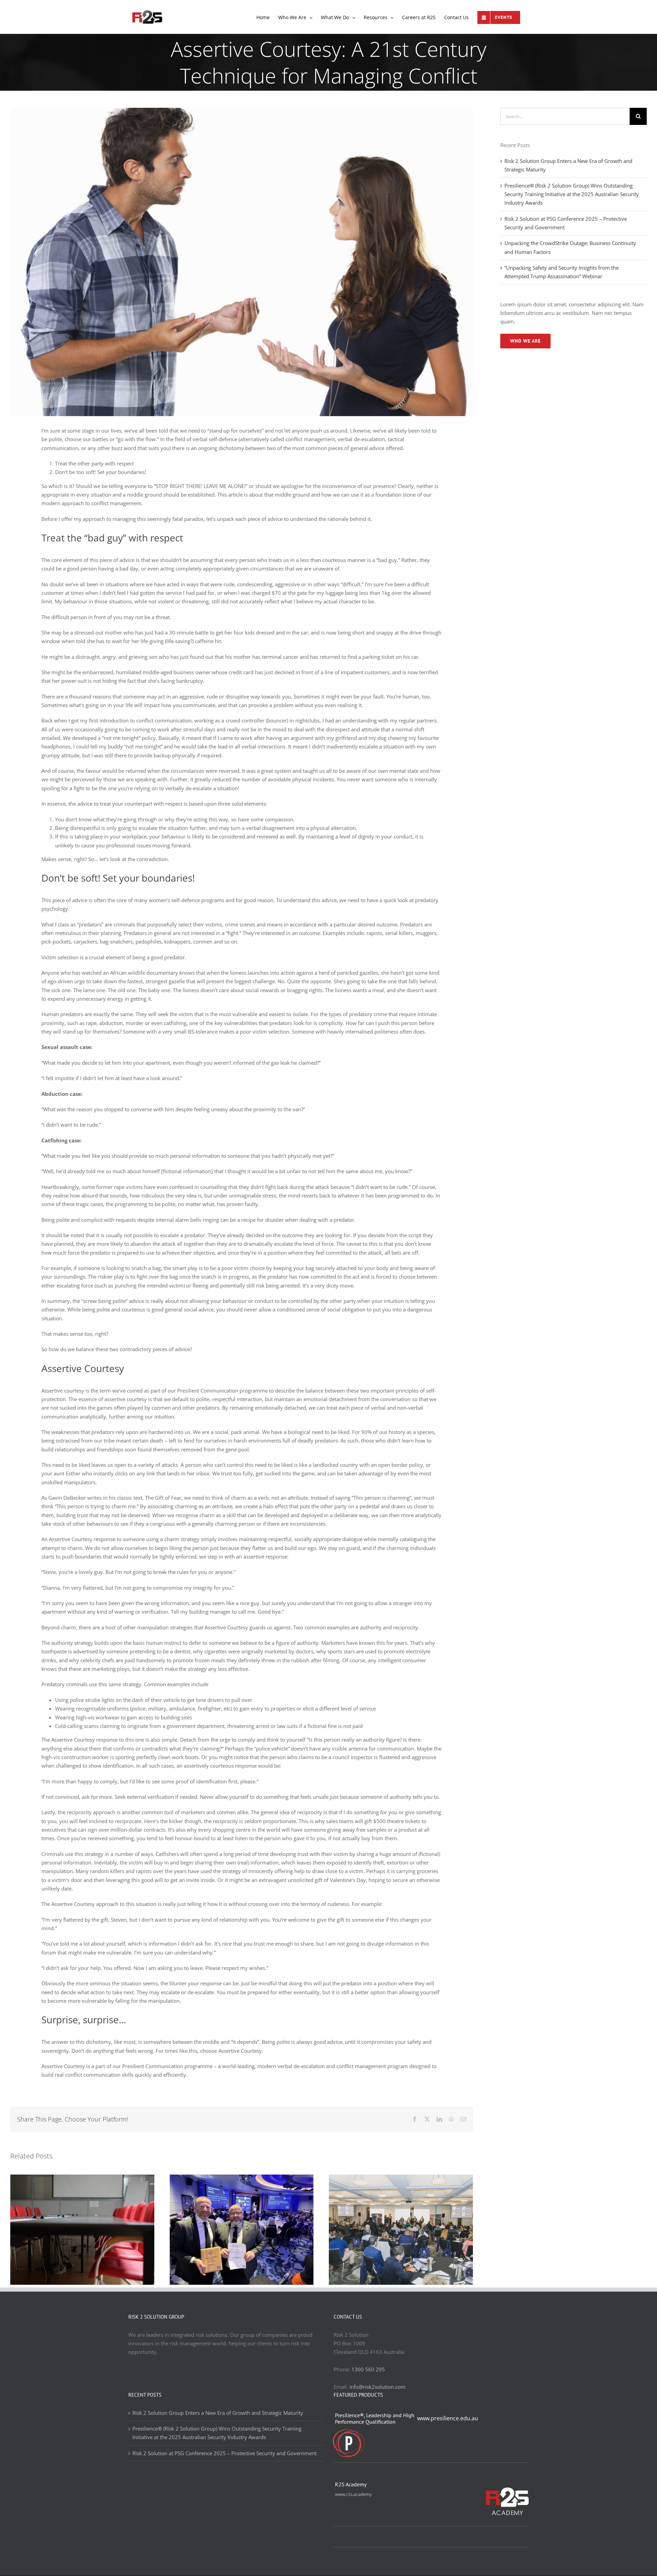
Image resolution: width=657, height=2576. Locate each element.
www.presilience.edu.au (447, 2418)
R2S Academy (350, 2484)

☆ ☆ ☆ ☆

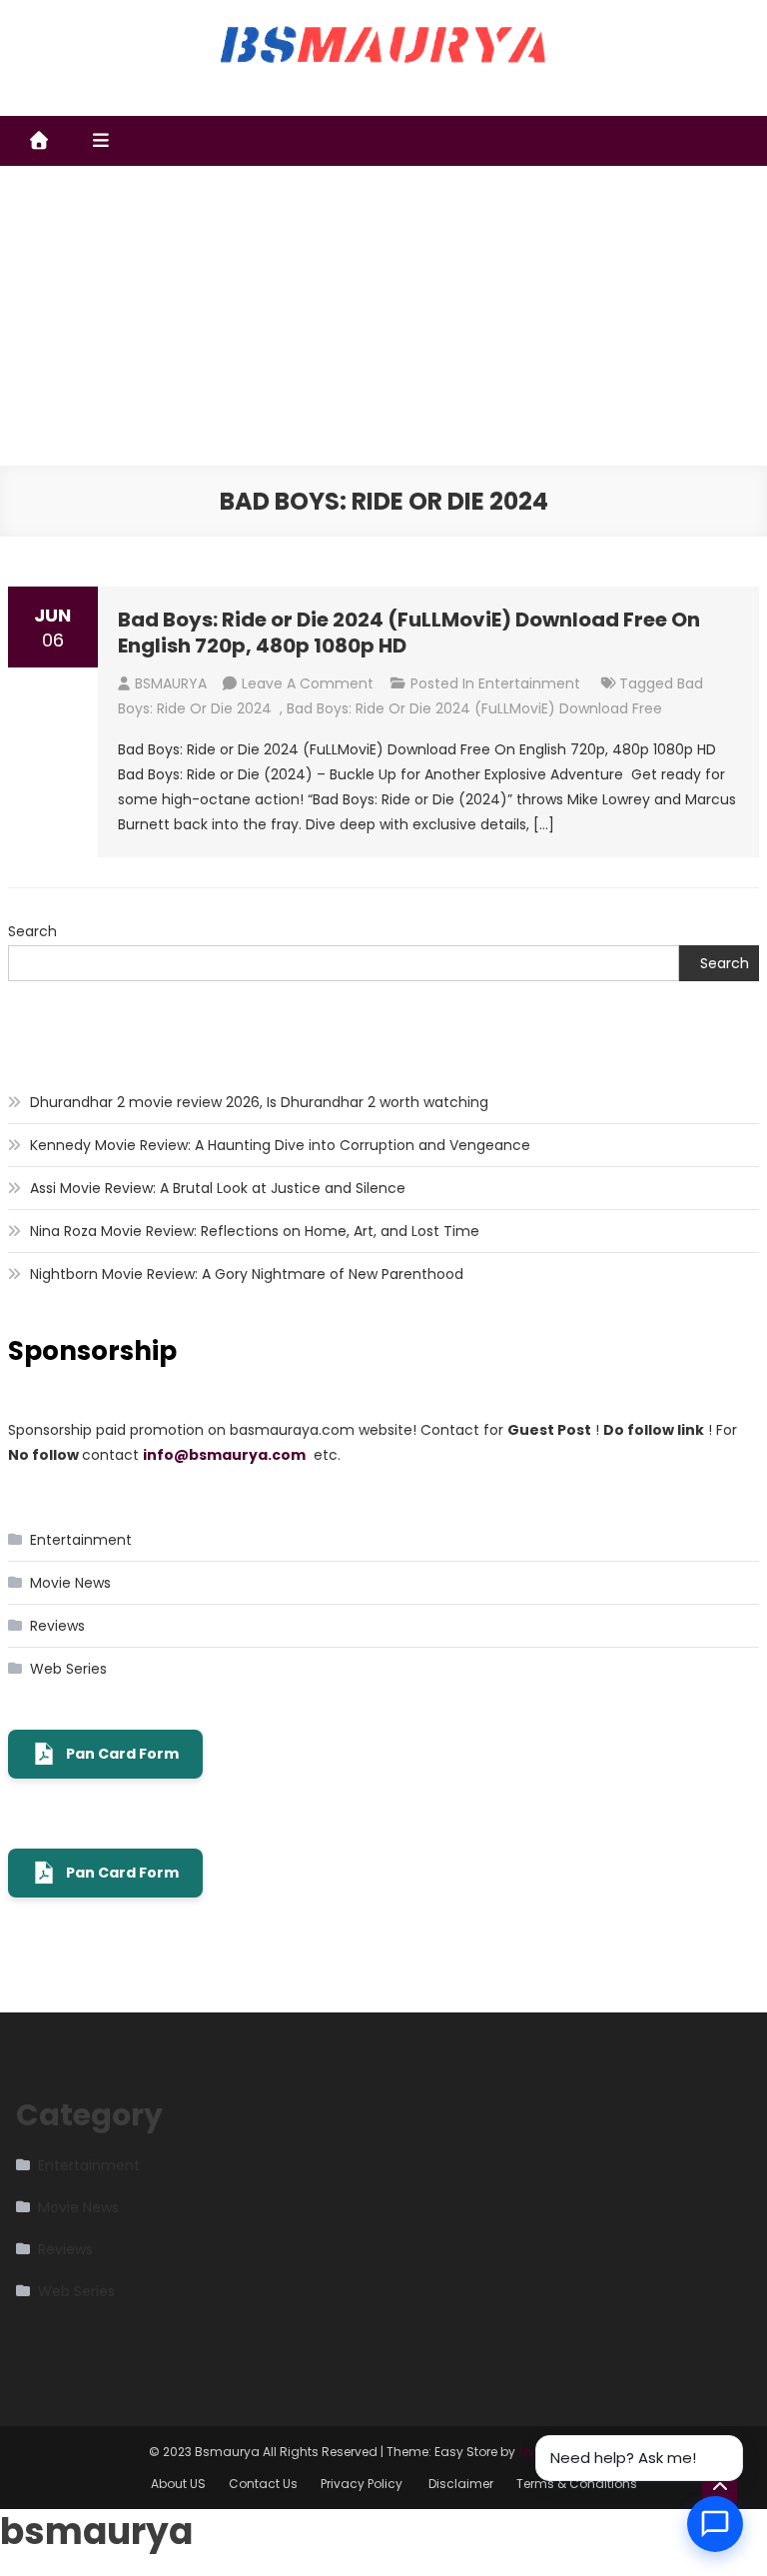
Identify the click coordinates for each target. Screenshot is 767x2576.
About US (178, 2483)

☆ ☆ ☆ ☆

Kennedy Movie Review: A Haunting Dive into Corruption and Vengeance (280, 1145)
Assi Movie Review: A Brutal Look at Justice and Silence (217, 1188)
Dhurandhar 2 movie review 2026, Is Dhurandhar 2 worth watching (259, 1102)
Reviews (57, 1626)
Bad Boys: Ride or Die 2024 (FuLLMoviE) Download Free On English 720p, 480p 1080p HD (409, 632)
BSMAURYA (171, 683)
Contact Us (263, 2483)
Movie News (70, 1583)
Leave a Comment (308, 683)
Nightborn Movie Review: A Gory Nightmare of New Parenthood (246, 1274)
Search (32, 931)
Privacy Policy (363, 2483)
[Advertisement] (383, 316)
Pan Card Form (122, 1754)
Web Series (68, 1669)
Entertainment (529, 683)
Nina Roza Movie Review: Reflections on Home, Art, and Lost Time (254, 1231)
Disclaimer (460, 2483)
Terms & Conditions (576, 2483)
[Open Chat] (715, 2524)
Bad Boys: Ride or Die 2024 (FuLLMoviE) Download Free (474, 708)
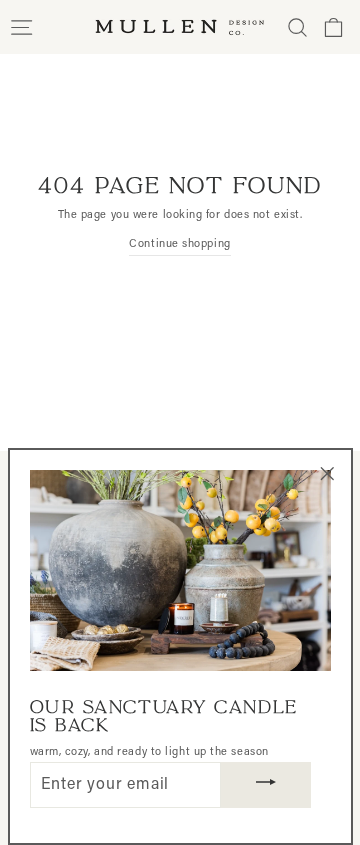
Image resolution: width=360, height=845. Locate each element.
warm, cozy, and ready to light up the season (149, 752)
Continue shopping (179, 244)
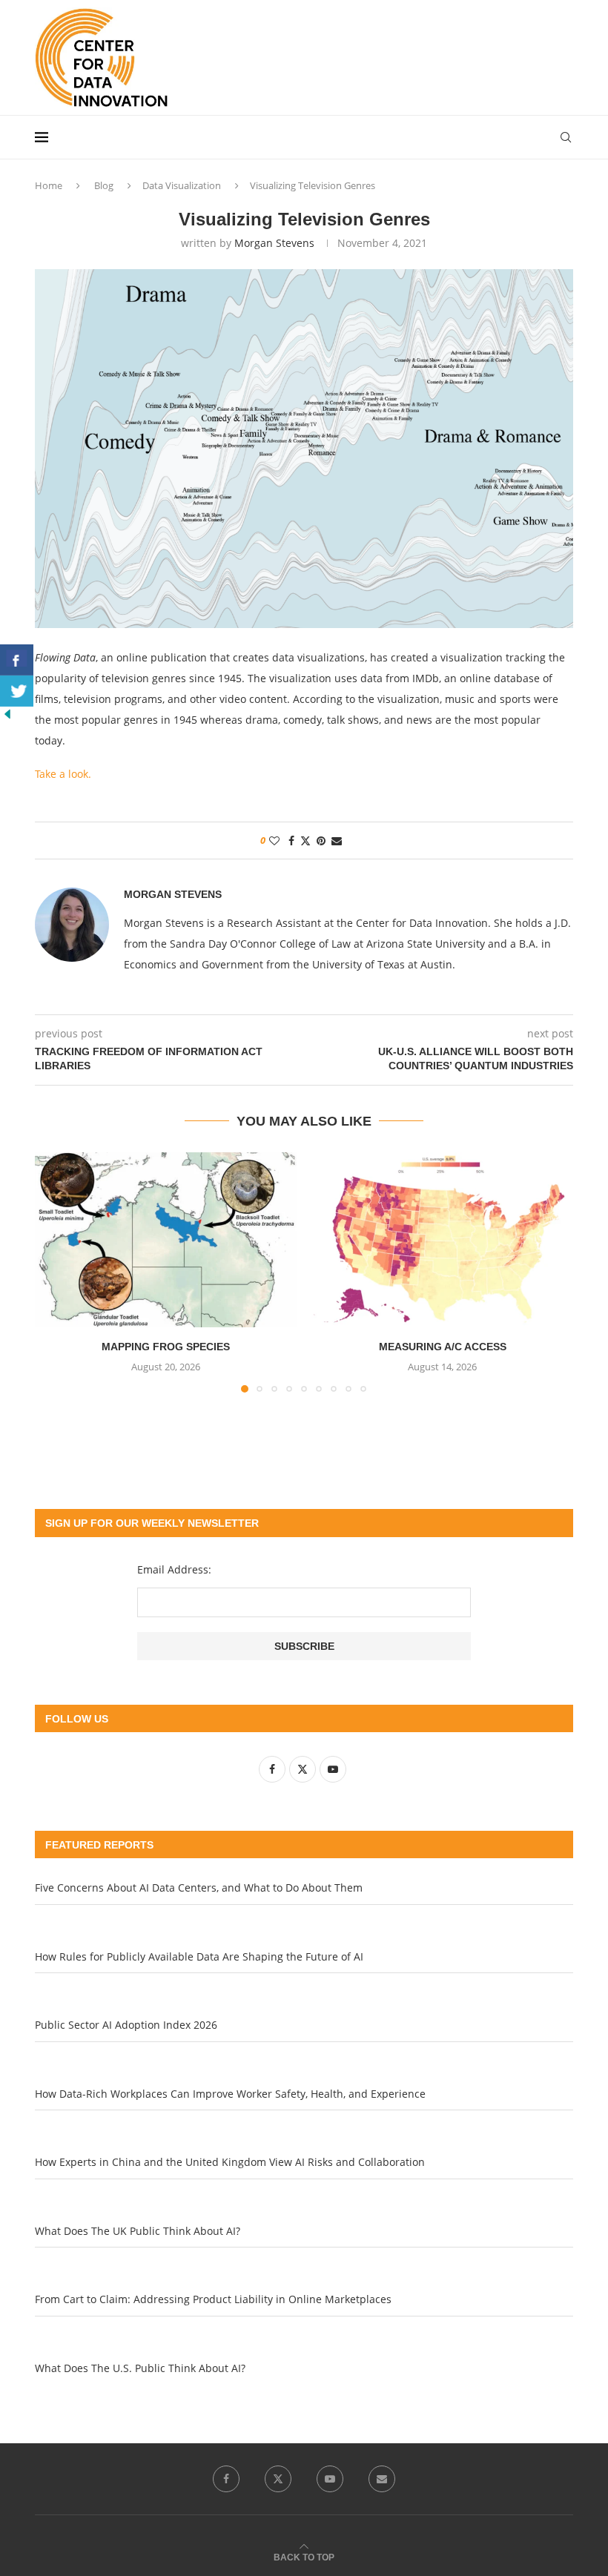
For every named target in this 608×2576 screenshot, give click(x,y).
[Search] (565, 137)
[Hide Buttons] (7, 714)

☆ ☆ ☆ ☆

• _What the task asks_: The word "click" may appear in several lines of the data; copy every line where it does.

• _Response box_:
Identify the click coordinates for each target. Screenshot is 767x2576.
For every named target in this 608×2576 screenshot, give click(x,y).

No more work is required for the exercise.